Smartphones bring consumers multiple different venues to communicate through. There's calls, calls over the internet, SMS, MMS, apps with so many different ways to communicate but there's one group of people who desperately need some help to communicate-emergency services. Well there's an app that's being developed to help our emergency services communicate with not only the people who need them, but with each other.
Blue Line Grid is a company that was founded with the focus being law enforcement technology. Bill Bratton who was on of the co-founders of the company, was the New York Police Commissioner. Bratton has since stepped down from the company to avoid any conflict of interest when he returned to the NYPD last January. Still, the company took action after the attacks in New York City on September 11, 2001 showed there were major flaws in the way emergency services connect with each other. BlueLine Grid has put together an app to assist in fixing that communication flaw.
"It tells you who is near you, who can help you and allows you to communicate effectively with them," David Riker, chief executive officer of privately held BlueLine Grid said. Though the app they have developed uses wireless connectivity, which could fail during a time of emergency. This is why they are aiming for the app to help with communication, not replace.

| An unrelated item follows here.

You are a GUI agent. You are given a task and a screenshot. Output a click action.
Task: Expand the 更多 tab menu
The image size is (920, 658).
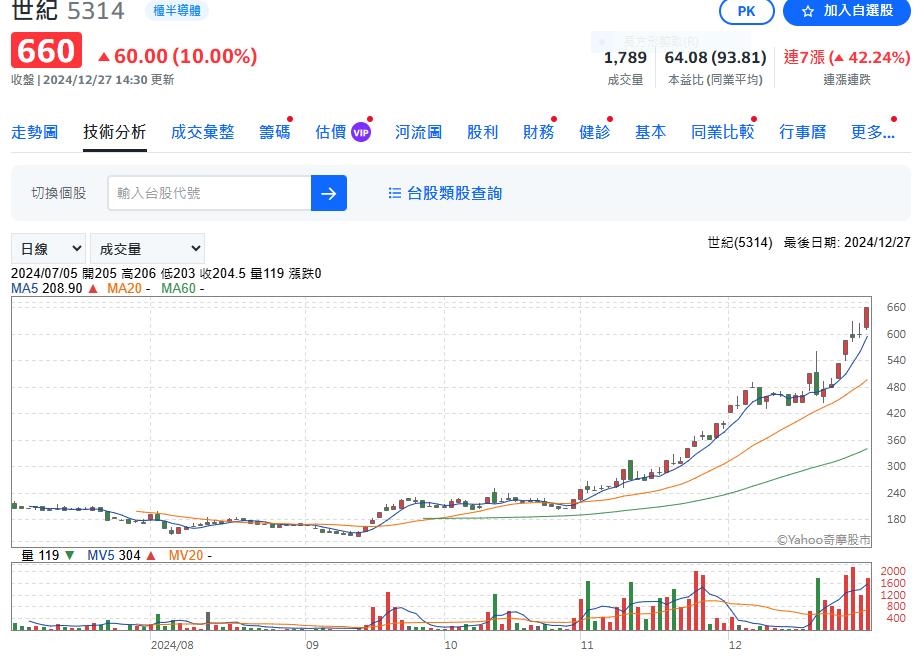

Currently, the app works on both Android and iOS and uses standards common among both operating systems to connect responders while in the field. Similar to Skype, the app uses over-the-top voice and messaging features. This is so the app will work over the network and allow for easier communications. Jim Bueermann who is the president of the non-profit Police Foundation says, "We have so much law enforcement in the U.S.,- more than 700,00 agencies- and each of them has their own method of collecting and sharing information." BlueLine Grid's app aims to solve this flaw in the system and help agencies work together if need be. "Finding a platform that is web-based works on mobile platforms and is easy to use is, I think, the holy grail of information sharing." Bueermann said. Bueermann is also the former chief of the Redlands, a police agency in California. That very same agency is also testing an information sharing app called CopBook. BlueLine Grid is also getting attention from the higher up agencies. John D. Cohen, who is the former head of intelligence for the Department of Homeland Security has joined the corporate board.
This isn't the first time we've heard of emergency services adapting to technology. Earlier in May, US carriers started a service that allowed you to text 911 instead of call.